Recopiez sans rien changer le passage de l'extrait à lire qui va de « C’est donc là » à « déceptions de la vie. », ces deux bornes comprises.
----- Extrait à lire
C’est donc là tout ce que j’ai trouvé d’antique sur ce point, et il m’a fallu, pour si peu de chose, faire une marche de neuf jours consécutifs et en avoir autant en perspective, et je ne me suis pas pendu ! Hélas ! non ; je n’ai pas juré, je n’ai pas crié : À bas le gouvernement ! Mais par une grace d’état sans doute, avec résignation, j’ai de nouveau plié bagage et rebroussé chemin, méditant philosophiquement sur les déceptions de la vie.
----------
----- Données enregistrées
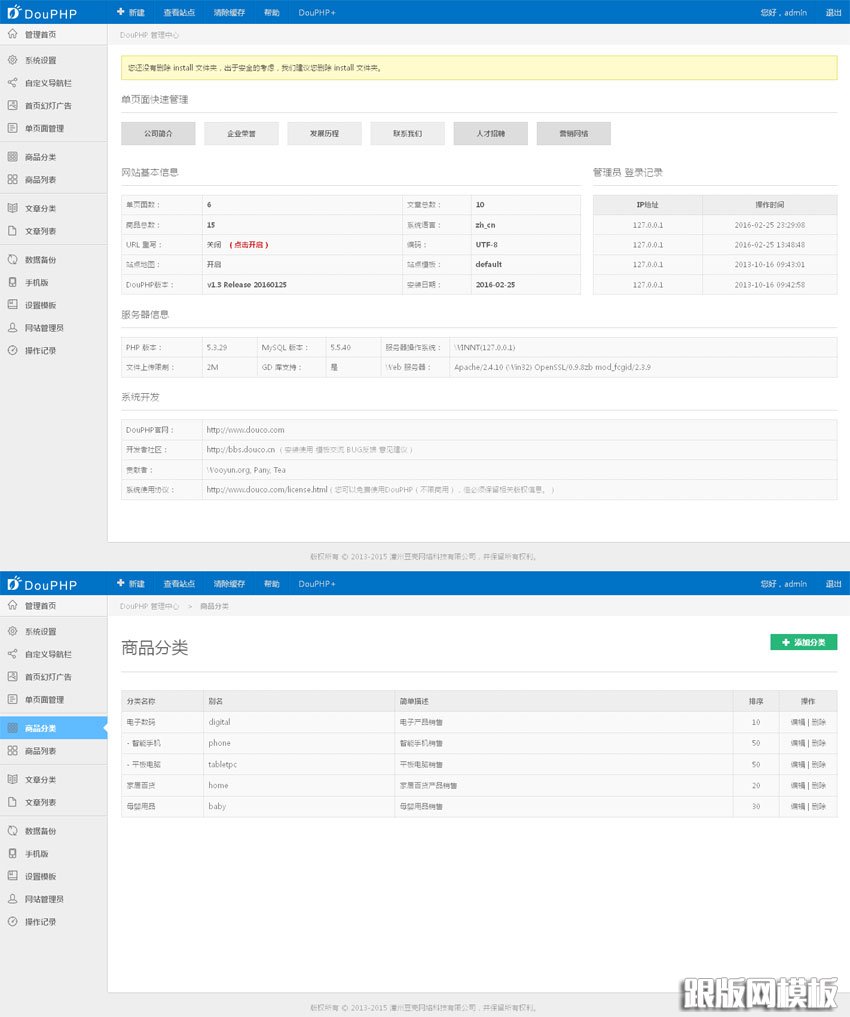The image size is (850, 1017).
Task: Edit the 电子数码 digital category row
Action: pyautogui.click(x=797, y=722)
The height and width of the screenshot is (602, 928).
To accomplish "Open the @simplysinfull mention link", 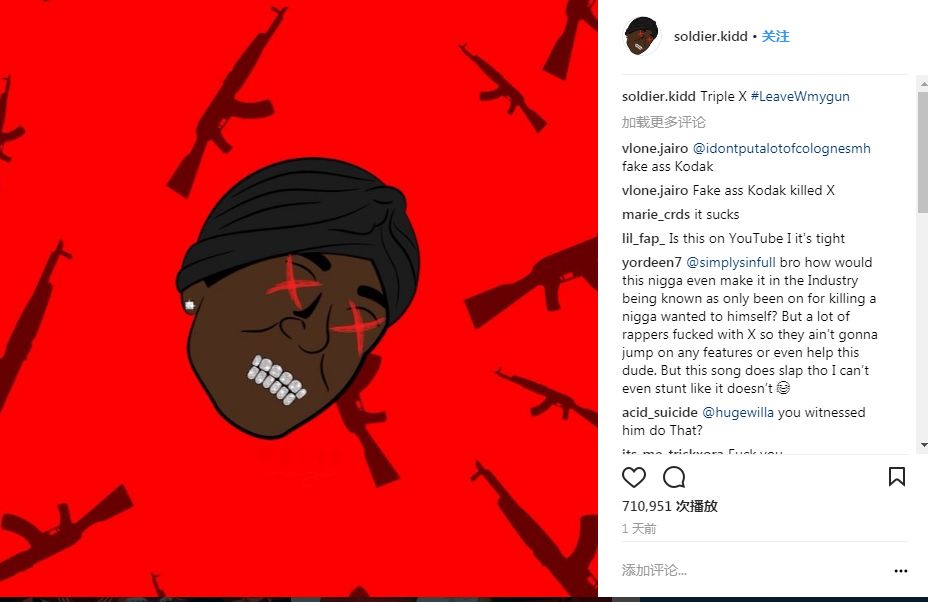I will 730,262.
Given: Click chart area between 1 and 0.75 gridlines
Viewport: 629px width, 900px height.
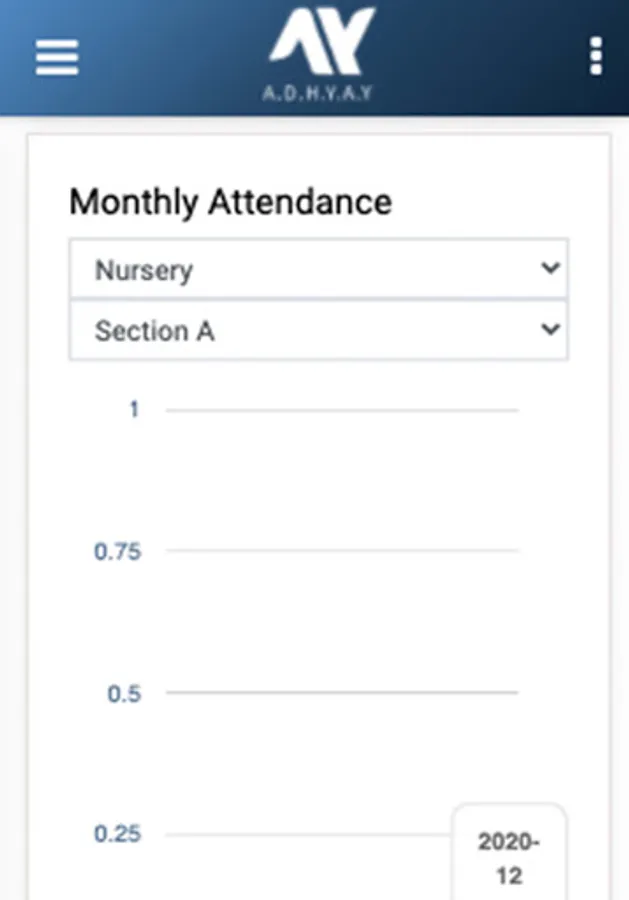Looking at the screenshot, I should (342, 480).
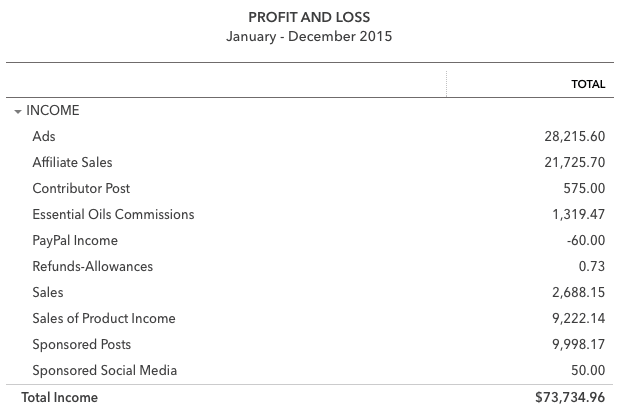Click the Affiliate Sales amount 21,725.70
The image size is (624, 410).
pyautogui.click(x=575, y=162)
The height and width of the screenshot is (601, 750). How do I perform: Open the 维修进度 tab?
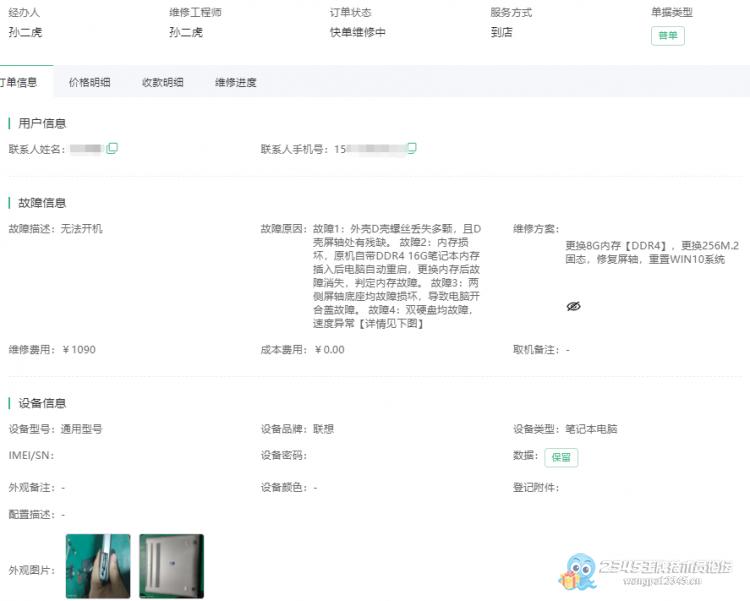tap(236, 82)
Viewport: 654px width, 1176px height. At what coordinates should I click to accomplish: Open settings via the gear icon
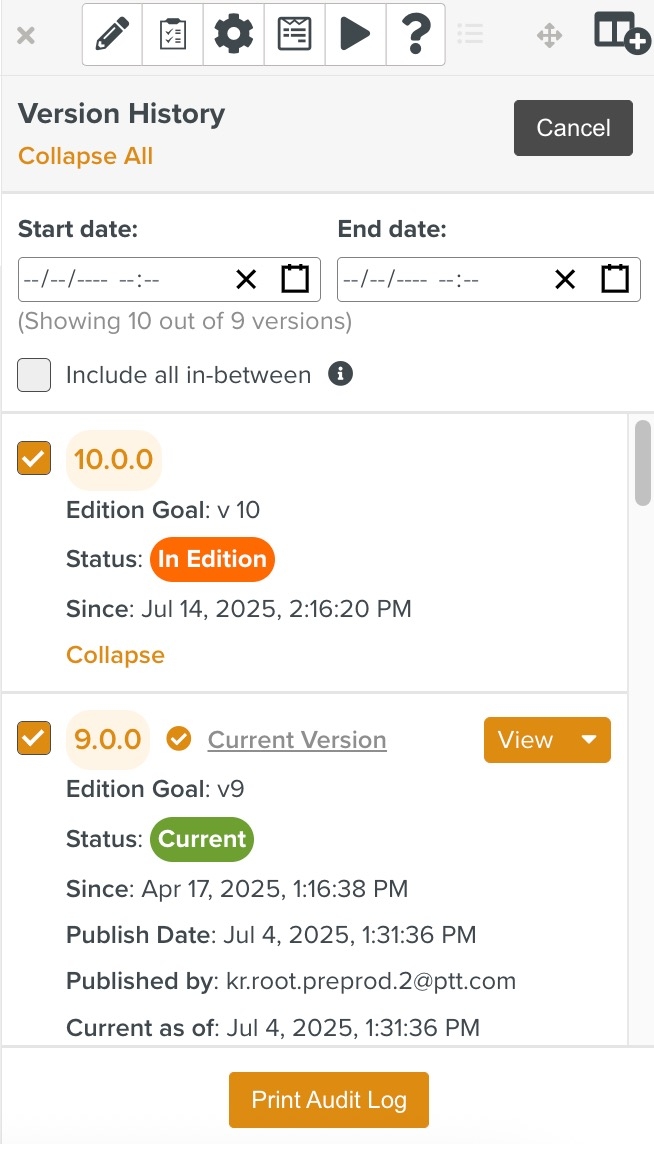click(234, 35)
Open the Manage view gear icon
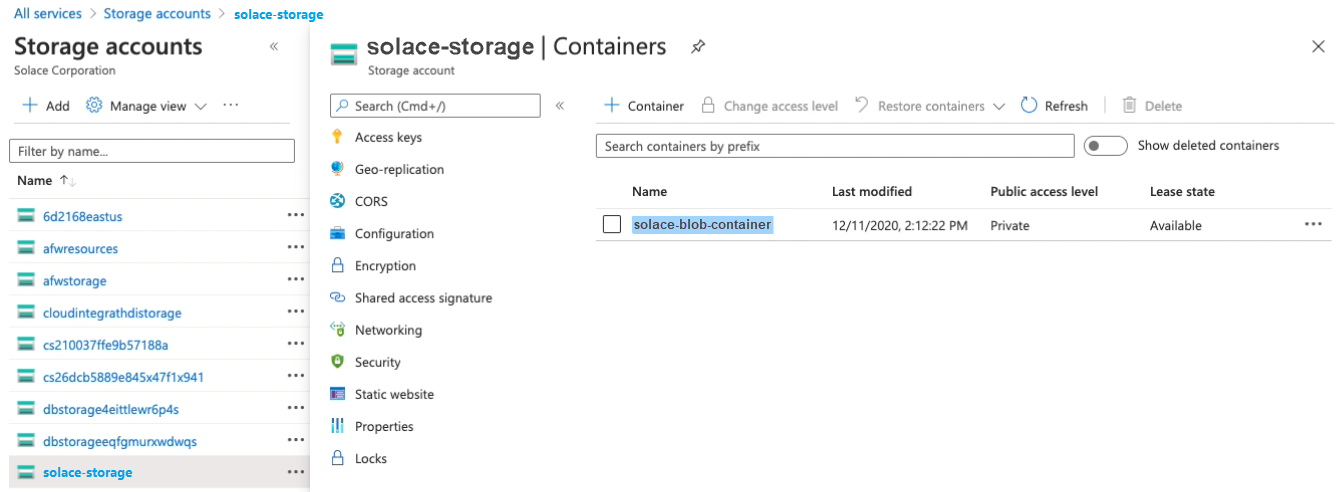Screen dimensions: 1338x492 click(x=94, y=105)
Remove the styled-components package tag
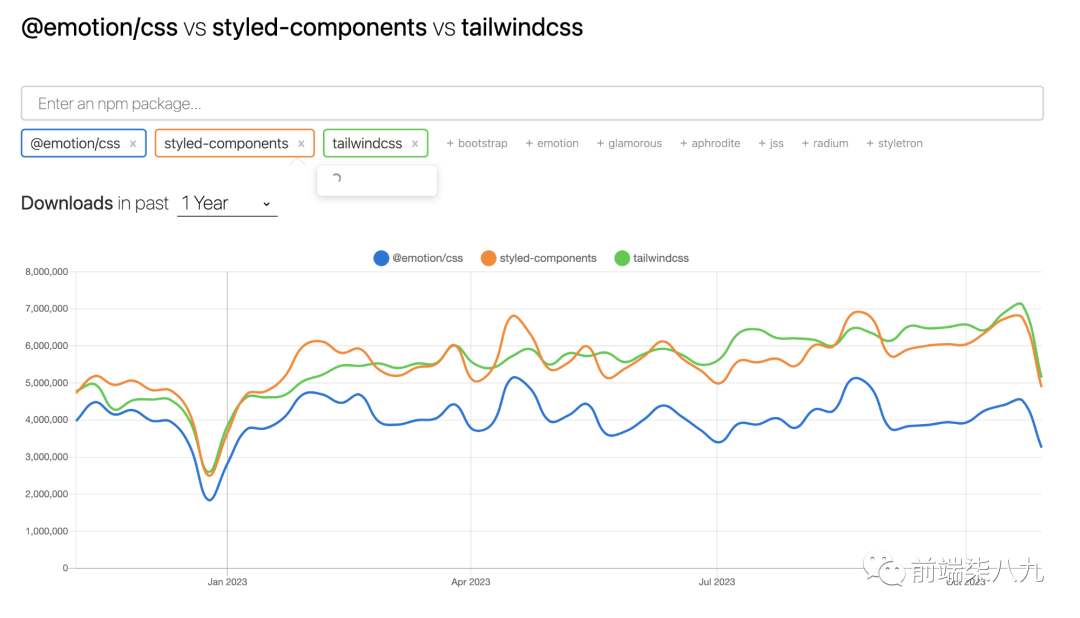Screen dimensions: 1080x618 301,144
----------
# Réponse finale:
C’est donc là tout ce que j’ai trouvé d’antique sur ce point, et il m’a fallu, pour si peu de chose, faire une marche de neuf jours consécutifs et en avoir autant en perspective, et je ne me suis pas pendu ! Hélas ! non ; je n’ai pas juré, je n’ai pas crié : À bas le gouvernement ! Mais par une grace d’état sans doute, avec résignation, j’ai de nouveau plié bagage et rebroussé chemin, méditant philosophiquement sur les déceptions de la vie.